Sabah Taksim’den saat 7’de bindiğimiz
otobüs, Türk ve
Yunan sınırlarını aşıp, sekiz saatlik bir uzun yolculuktan sonra, sınır
kenti sayılabilecek olan, Yunanca adı ile Xanthi, bizlerin söylemiyle...
...İskeçe’de “Hotel Democritus”un önünde durdu...
Bizlere liselerde okutulan
atom işareti, otelin de simgesiydi.
Çünkü Milattan önce 460 ila 370 yılları arasında yaşayan Democritus, “Atomculuk Okulu”nun en önemli filozofu sayılmakta...
“Yaratılmamış, yok olmayan, değişmeyen varlık, özdeksel atomdur.
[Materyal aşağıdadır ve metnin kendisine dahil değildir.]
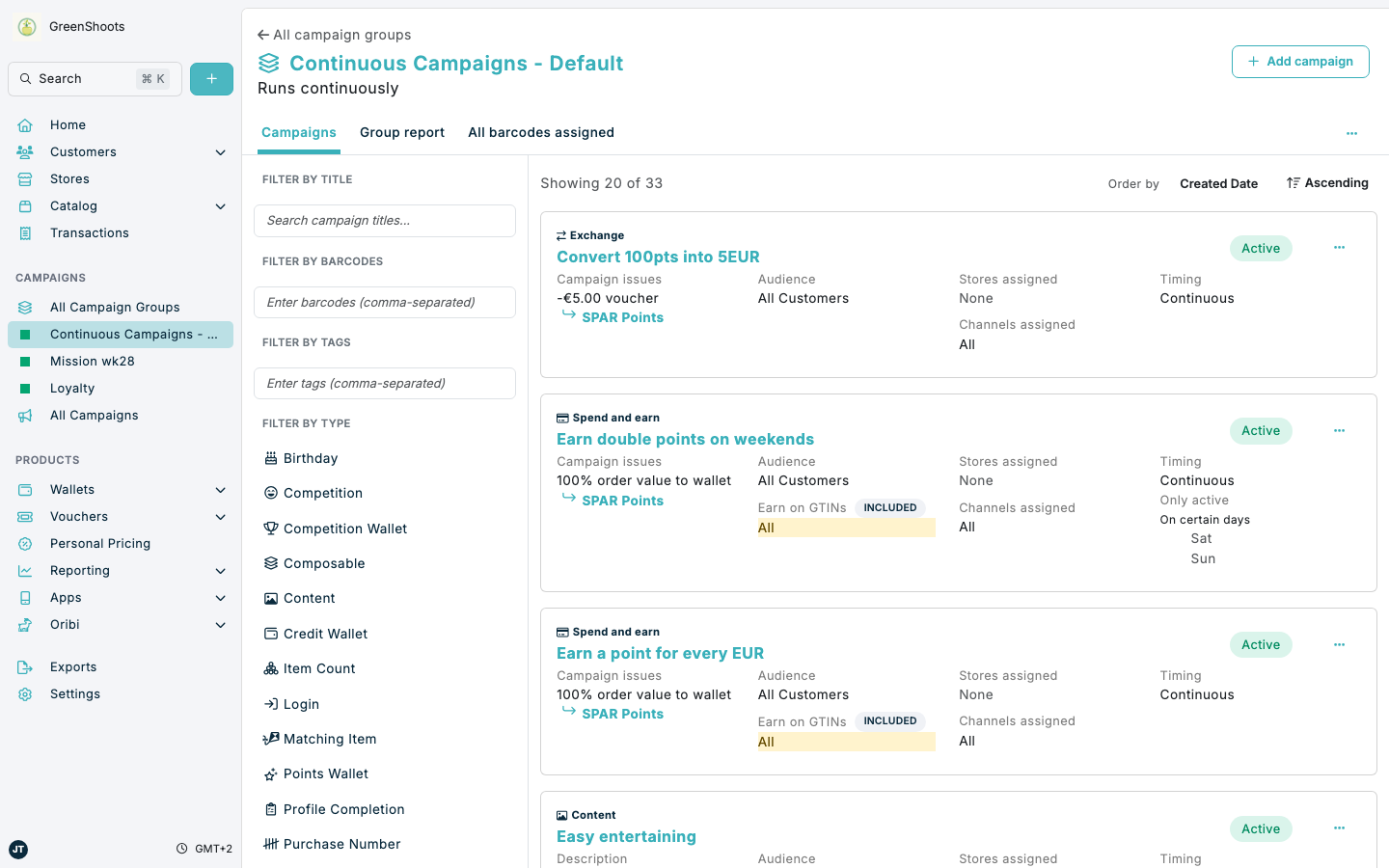1389x868 pixels.
Task: Select the Vouchers icon under Products
Action: [24, 516]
Öz, maddeyi temsil eder ve onunla her nesne yapılabilir” şeklinde özetlenebilecek bir görüşle, materyalist
doğa biliminin ilk temellerini atmıştır.
***
Sınırlar,
soğuk savaş dönemlerinde, ulus-devletlerin gizli ya da açık tekmeleştiği
bölgelerdi...
Ben de hep Batı
Trakya’daki yerleşim bölgelerini bu cinsten sayageldim...
Hâlbuki şimdi “Defne Türk-Yunan Derneği’nin” 9.
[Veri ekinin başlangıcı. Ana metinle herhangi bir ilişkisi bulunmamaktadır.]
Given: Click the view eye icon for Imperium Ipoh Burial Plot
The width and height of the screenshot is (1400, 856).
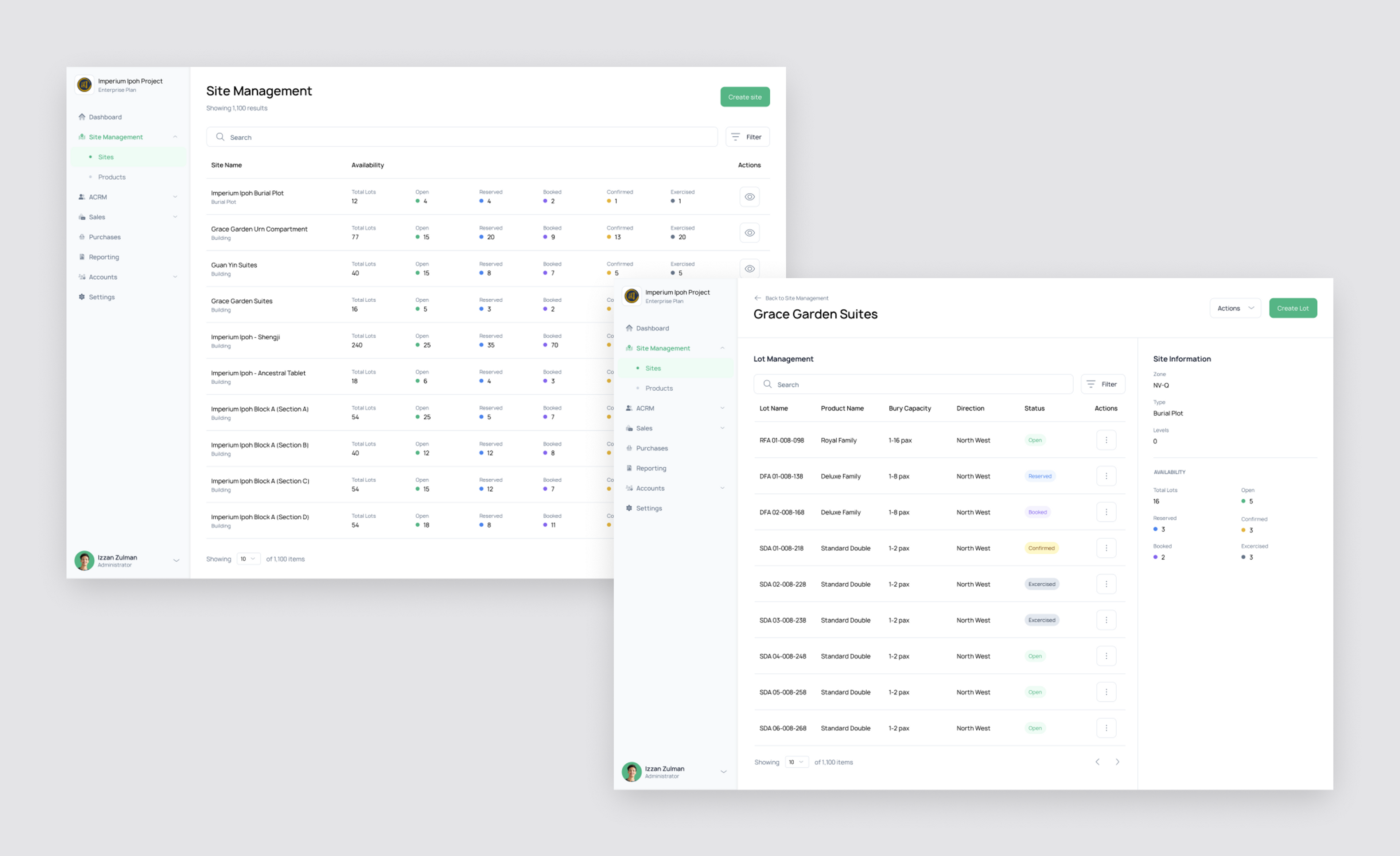Looking at the screenshot, I should pyautogui.click(x=750, y=197).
Dostluk Festivali nedeniyle buradaydık.
İskeçe bölgesi ile ilgili ilk tarihi kayıtlar M.Ö. 879 yılına dayanıyor...
Küçük bir yerleşim birimi olarak başlayıp, Trakya tarihinin, iç savaşlar, yıkımlar gibi tüm acılı ve çalkantılı serüvenlerini iliklerine kadar yaşamış...
26
Eylül 1371 tarihinden itibaren beş yüzü aşkın bir süre
Osmanlı yönetiminde kalmış.
Bugün de İskeçe,
batısındaki Gümülcine ve
doğusundaki Dedeağaç illeri ile birlikte
Yunanistan’da Türklerin en yoğun olarak bulundukları bölge.
***
Modern kent kimliği...
Özenle saklanan zengin tarihi...
Doğası...
Kadın-erkek eşitliğini renkli bir dostluğa çeviren çarpıcı
modernizmi...
Ve her yerde göz alan, dipli köşeli, her tarafa nüfuz etmiş estetiğiyle...
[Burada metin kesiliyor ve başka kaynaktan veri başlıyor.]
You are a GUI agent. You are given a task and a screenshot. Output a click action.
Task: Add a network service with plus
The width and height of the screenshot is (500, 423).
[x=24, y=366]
Eskilerden kalma önyargılarımı anında kıran İskeçe’ye bayıldım.
İskeçe, Yunanistan’ın en doğudaki kentlerinden...
İki
ülke arasındaki farkları tartma açısından,
Türkiye’nin doğu illerinden biriyle kıyaslayabilirsiniz...
***
Akşam yemeğinden sonra dışarı çıkınca, yüz bin nüfuslu bu kentin tüm
halkının sokaklara döküldüğünü
sandık...
Lokantalar, barlar, kahveler, tavernalar, sokaklar, meydanlar hepsi tıklım tıklım doluydu.
Ne krizin izi vardı, ne de Yunanistan’ın biraz önce dünya kupasında
Kuzey Kore’den yediği iki golün...
Kent, lunaparkta bir dönme dolaba binmiş, eğlenir gibiydi...
***
Pazar günü öğleden sonra, Ada
pazarı’ndan mübadele kurbanı olarak buralara gelip yerleşmiş olan Mandra köylülerinin köy meydanındaki olağanüstü ev sahiplikleri...
Mübadeleden beri yanlarında taşıdıkları özel folklorik elbiselerini giyerek oynadıkları halk oyunları...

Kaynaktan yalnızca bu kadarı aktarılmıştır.